## Grad on Vectors and Matrices

In real life machine learning projects, you're going to work more with vector and matrix data instead of simple numbers. In fact, the modern day GPUs have built in hardware parts to make matrix and vector computations lightning fast, hence the appeal to treat everything in terms of matrix computations. 

So let's get started.

In [1]:
import jax as J
import jax.numpy as jnp

Let's start with a vector and find it's derivative. 

$h(x) =\begin{vmatrix}
9x^{2}ln(x)
\\ 
10x
\end{vmatrix}$

In [2]:
def h(x):
    return jnp.array(
        [
            [9 * x**2 * jnp.log(x)],
            [10 * x]
        ]
    )

In [3]:
h(1.)

DeviceArray([[ 0.],
             [10.]], dtype=float32)

In [4]:
h(1.).shape

(2, 1)

In [5]:
d_h = J.grad(h)
d_h(1.)

TypeError: Gradient only defined for scalar-output functions. Output had shape: (2, 1).

Why isn't this working? It's because grad works on scalars (non vector / non list / non matrix) values or  just plain numbers. So we can't run  grad here. 

## Jacobian

An easy workaround is to get the Jacobian of h.

An Jacobian of a vector or matrix is another vector or matrix containing all the first order derivatives of that vector or matrix. Sounds complicated? You can find more about Jacobian Matrix [here](https://youtu.be/bohL918kXQk) .
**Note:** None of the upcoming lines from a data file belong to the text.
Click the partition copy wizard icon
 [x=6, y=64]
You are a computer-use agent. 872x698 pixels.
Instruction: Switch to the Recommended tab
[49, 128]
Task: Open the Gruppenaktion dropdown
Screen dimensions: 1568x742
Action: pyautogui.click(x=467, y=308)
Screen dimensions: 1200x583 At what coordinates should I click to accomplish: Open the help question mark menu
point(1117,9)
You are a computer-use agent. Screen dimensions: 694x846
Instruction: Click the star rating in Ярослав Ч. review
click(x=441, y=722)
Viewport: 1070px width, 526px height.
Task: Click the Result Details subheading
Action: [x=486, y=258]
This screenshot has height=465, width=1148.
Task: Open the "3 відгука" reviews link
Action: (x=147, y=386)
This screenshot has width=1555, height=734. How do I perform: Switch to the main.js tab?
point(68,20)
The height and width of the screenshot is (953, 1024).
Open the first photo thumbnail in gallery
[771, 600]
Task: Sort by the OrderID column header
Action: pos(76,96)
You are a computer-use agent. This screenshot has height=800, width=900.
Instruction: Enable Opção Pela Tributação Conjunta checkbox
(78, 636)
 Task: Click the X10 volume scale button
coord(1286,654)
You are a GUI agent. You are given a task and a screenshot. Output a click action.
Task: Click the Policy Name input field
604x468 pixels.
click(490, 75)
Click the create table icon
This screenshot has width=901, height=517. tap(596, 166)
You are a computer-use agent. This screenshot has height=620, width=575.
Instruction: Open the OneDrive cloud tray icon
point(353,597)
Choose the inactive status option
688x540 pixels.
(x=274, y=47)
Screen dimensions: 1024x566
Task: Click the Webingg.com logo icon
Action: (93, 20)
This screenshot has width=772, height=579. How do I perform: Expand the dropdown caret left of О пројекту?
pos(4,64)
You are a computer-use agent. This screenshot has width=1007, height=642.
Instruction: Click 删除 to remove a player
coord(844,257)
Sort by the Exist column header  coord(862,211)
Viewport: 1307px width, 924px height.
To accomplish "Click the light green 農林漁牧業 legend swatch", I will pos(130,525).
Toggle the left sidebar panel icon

Note: Second order derivatives are also known as Hessian

In [6]:
jc = J.jacobian(h)
jc(1.)

DeviceArray([[ 9.],
             [10.]], dtype=float32, weak_type=True)

Now let's verify this thing row by row. For the first row, 

$\frac{d}{dx}(9x^{2}ln(x)) = 9x + 18xln(x)$

Which for $x = 1$ becomes $9$

For the second row, 

$\frac{d}{dx}(10x) = 10$

Which will stay $10$ no matter what $x$ is.

## Vector to Vector

Now let's make this interesting. Let's take the derivative of a vector in terms of another vector. 


$$
x = [x_1 x_2]
$$

$$
g = \begin{vmatrix}
e^{-8x_{1} + 6} & \\ 
\frac{1}{3}e^{10x_{2}} & \\ 
3x_{1}9x_{2}
\end{vmatrix}
$$

In [7]:
def g(x):
    return jnp.array(
        [
            # exp is e
            # https://numpy.org/doc/stable/reference/generated/numpy.exp.html
            [jnp.exp(-8 * x[0] + 6)],
            [(1. / 3.) * jnp.exp(10 * x[1])],
            [3 * x[0] * 9 * x[1]]
        ]
    )

In [8]:
d_g = J.jacobian(g)

x = jnp.array([1., 2.])
d_g(x)

DeviceArray([[[-1.0826823e+00,  0.0000000e+00]],

             [[ 0.0000000e+00,  1.6172174e+09]],

             [[ 5.4000000e+01,  2.7000000e+01]]], dtype=float32)

![doge](../images/doge.jpg)

## Explaim Hooman!

Okay, let's do an "explaim"

For the first row, again, 

$\frac{d}{dx_{1}}(e^{-8x_{1} + 6}) = -8e^{-8x_{1} + 6}$

$\frac{d}{dx_{2}}(e^{-8x_{1} + 6}) = 0$

Second row, 

$\frac{d}{dx_{1}}(\frac{1}{3}e^{10x_{2}}) = 0$

$\frac{d}{dx_{2}}(\frac{1}{3}e^{10x_{2}}) = \frac{10}{3}e^{10x_{2}}$

Third row

$\frac{d}{dx_{1}}(3x_{1}9x_{2}) = 27x_{2}$

$\frac{d}{dx_{2}}(3x_{1}9x_{2}) = 27x_{1}$


Since we have a vector with 2 elements, x1 and x2, the final result will look like this:

$$
\begin{vmatrix}
-8e^{-8x_{1} + 6} & 0 \\ 
0 & \frac{10}{3}e^{10x_{2}} \\ 
27x_{2} &  27x_{1}
\end{vmatrix}
$$

The first column containes derivatives in terms of x1 and the second one from x2.

## Matrix?

You can use jacobian() on matrices as well. The procedure is same. (I can't ensure about verifying derivatives of large matrices in a simple manner though!)